# Task details
Your answer is the line containing "Viewport: 994px width, 472px" plus every line after it through the end of the records, printed exactly and free of pictures.

# Records
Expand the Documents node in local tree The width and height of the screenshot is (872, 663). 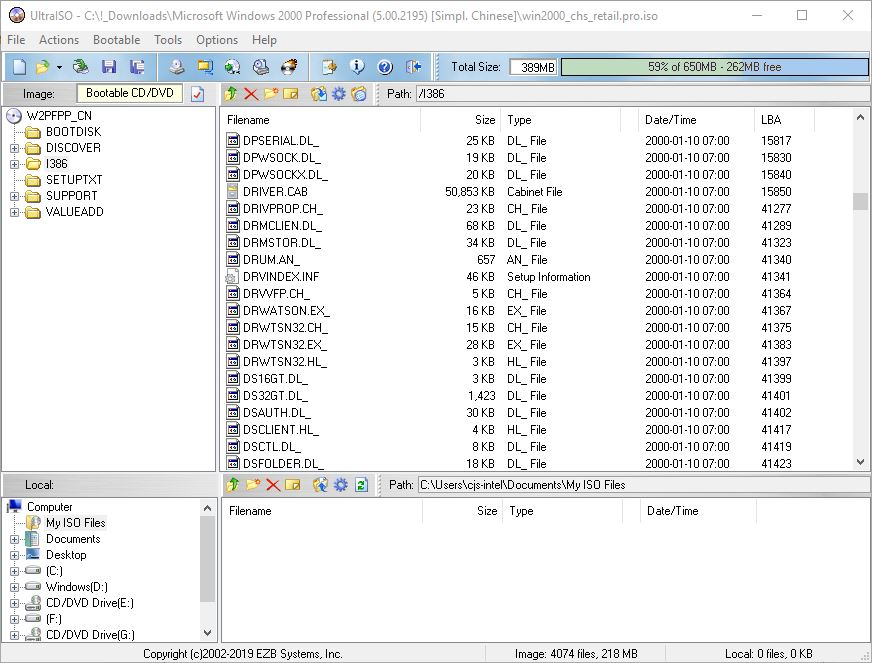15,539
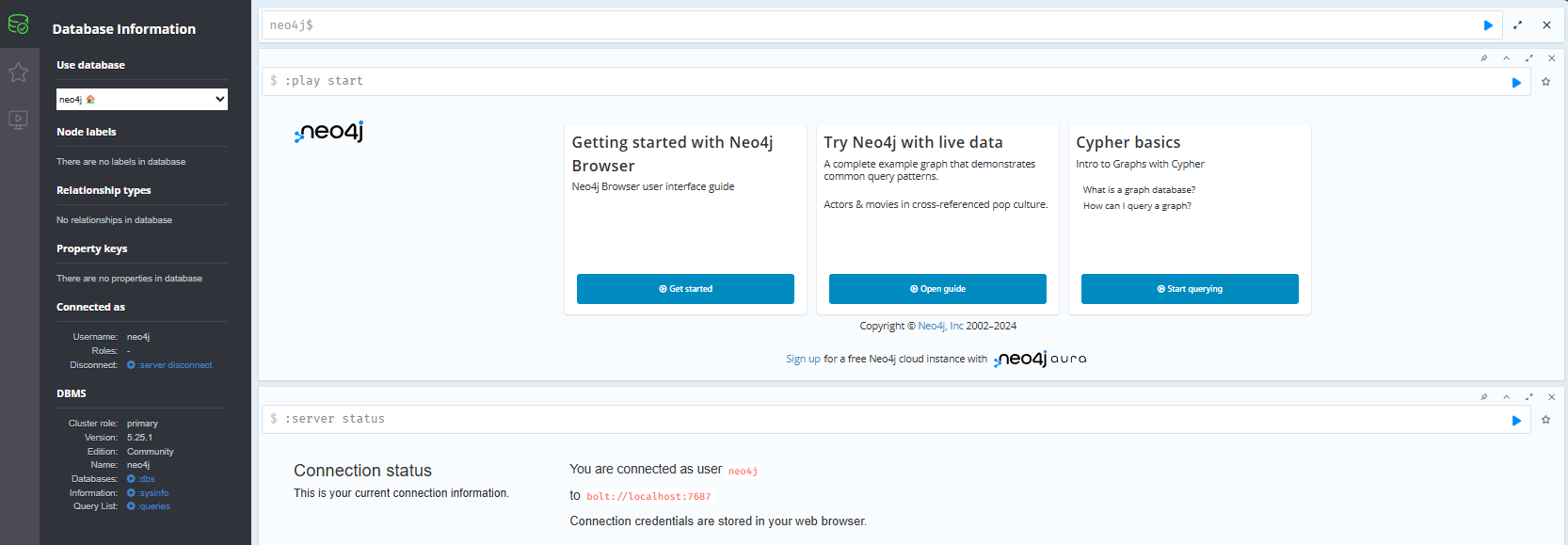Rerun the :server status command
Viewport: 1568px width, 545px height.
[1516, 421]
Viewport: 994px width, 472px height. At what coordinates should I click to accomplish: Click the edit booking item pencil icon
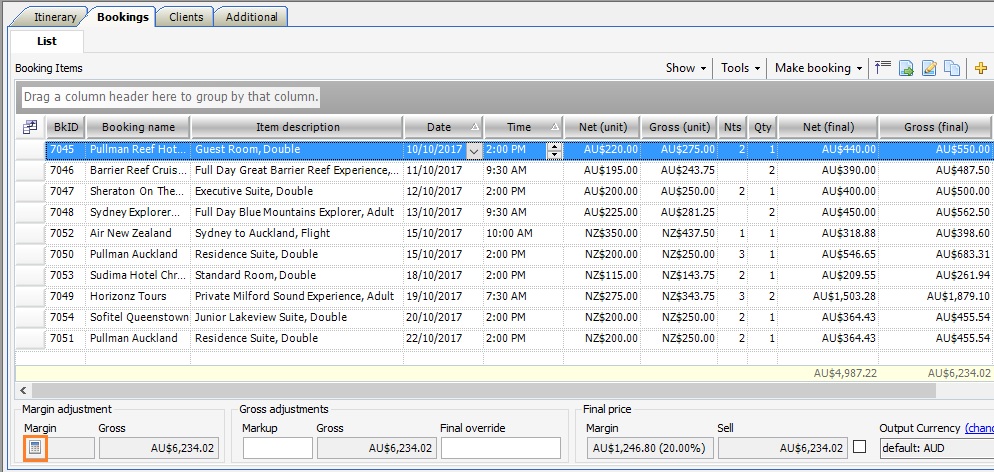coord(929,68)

# Response to the task
Viewport: 994px width, 472px height. At what coordinates should I click to accomplish: Click the edit booking item pencil icon
coord(929,68)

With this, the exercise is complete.